Pseudo-Scribble Generation For generating the plausible approximation of real user-provided scribbles, we tune the hyper-parameters of the Canny edge extractor [18]¹¹1Canny edge-extractor consists of 5 steps, which include noise reduction, Sobel filtering, non-maximum suppression, double threshold and edge tracking. on every dataset, including ImageNet [17], COCO-Stuff [19], Place205 [20], Yumi’s Cells [21] and Danbooru [22], written in Table 7. We report Sigma ( $\sigma$ ), high-threshold (TH_h), low-threshold (TH_l), and threshold gaps (TH_gap) of each dataset. Sigma stands for the standard deviation of the Gaussian kernel for the noise reduction step. Both TH_h and TH_l denote the threshold values for the double threshold step after the non-maximum suppression. We apply different high thresholds for $I_{\text{gt},ab}$ and $I_{\text{init},ab}$ to select highly probable edges for the bleeding artifacts. In other words, we apply a rigid criterion on the ground-truth image for extracting the edges compared to the generated outputs, resulting in severely weak edges from this comparison. We denote this threshold gap as TH_gap.

Cluster Discrepancy Ratio We use simple linear iterative clustering [28] (SLIC) method to assign each pixel with a cluster assignment based on its colors and textures. To focus on the color information, we run the SLIC on $ab$ channels of both ground-truth and colorized outputs. We set the number of clusters to $250$ , compactness to $10$ , and sigma to $1$ for each image. After we compute each ratio from the $a$ and $b$ channels and average them to produce the final score.

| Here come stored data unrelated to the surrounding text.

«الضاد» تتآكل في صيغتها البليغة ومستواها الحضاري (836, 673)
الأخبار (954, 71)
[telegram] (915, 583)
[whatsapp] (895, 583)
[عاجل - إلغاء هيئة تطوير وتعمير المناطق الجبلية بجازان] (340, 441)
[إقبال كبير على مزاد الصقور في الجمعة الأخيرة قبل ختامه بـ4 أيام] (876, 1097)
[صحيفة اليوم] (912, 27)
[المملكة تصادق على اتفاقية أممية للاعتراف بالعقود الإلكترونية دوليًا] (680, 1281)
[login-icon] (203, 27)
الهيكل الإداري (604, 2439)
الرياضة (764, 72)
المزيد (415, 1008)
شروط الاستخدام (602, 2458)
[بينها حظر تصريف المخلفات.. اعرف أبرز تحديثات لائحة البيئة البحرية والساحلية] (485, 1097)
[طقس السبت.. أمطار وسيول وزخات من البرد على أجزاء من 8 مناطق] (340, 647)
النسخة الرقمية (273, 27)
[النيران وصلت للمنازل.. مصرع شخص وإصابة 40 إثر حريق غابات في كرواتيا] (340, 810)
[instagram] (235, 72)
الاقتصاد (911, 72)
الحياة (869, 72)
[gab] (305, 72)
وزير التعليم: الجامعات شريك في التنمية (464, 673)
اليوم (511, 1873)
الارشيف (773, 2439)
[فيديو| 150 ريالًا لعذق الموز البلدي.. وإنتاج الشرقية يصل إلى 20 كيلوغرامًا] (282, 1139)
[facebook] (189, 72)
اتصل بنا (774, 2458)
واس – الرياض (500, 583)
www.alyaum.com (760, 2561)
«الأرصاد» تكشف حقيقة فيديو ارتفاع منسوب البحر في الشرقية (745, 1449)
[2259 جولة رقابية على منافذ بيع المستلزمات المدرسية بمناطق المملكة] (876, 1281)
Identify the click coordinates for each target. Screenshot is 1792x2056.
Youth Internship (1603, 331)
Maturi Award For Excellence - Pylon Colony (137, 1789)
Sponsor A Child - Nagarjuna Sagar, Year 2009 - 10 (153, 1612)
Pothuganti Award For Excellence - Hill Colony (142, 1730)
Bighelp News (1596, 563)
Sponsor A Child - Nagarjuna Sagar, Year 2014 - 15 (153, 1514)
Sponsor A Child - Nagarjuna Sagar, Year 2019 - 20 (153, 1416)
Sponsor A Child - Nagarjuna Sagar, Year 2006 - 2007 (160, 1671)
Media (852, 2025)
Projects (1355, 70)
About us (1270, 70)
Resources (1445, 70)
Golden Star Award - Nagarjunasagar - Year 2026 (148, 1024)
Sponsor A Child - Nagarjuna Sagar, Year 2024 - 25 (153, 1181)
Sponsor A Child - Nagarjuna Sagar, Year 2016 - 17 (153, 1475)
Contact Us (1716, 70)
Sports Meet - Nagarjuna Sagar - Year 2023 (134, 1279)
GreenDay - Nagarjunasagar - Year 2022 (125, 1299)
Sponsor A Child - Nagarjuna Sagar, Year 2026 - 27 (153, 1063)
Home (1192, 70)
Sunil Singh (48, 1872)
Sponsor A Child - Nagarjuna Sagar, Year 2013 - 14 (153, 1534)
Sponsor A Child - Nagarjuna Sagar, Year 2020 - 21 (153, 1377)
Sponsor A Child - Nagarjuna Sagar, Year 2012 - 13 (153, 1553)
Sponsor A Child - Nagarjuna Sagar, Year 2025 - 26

Sketch Colorization We adjust the part of architecture and the training details of Zhang et al. [6] to enable its colorization with local hints in the sketch colorization task. We replace $1$ ) the input image from gray-scale to sketch image, and $2$ ) output channel size from 2 for $ab$ channels to 3 for RGB outputs. To obtain the sketch image from the color image of each dataset, we first apply Gaussian blurring ( $\sigma=0.7)$ to remove noisy edges and utilize a widely used edge extractor algorithm called XDoG [32], as used in Lee et al. [11] for the sketch colorization task. Afterward, we obtain 54,317 training images and 6,036 test images for Yumi’s Cells [21], and 7,014 and 380 images for Danbooru [22]. Then, we apply the training details proposed in the original paper [6], such as providing color hints and objective functions. Note that the objective functions for color prediction are adjusted from minimizing the difference of $ab$ channels to RGB channels between generated output and the ground-truth. To train our model on this network, we convert the both generated RGB outputs images and ground-truth into Lab images to apply our proposed objective edge-enhancing loss.

Datasets	$\sigma$	TH_h	TH_l	TH_gap
ImageNet [17]	1.2	0.7	0.2	0.4
COCO-Stuff [19]	1.2	0.7	0.2	0.4
Place205 [20]	1.2	0.7	0.2	0.4
Yumi’s Cells [21]	1.3	0.7	0.2	0.4
Danbooru [22]	0.7	0.8	0.2	0.5

Table 7: Hyper-parameters for the Canny edge-extractor.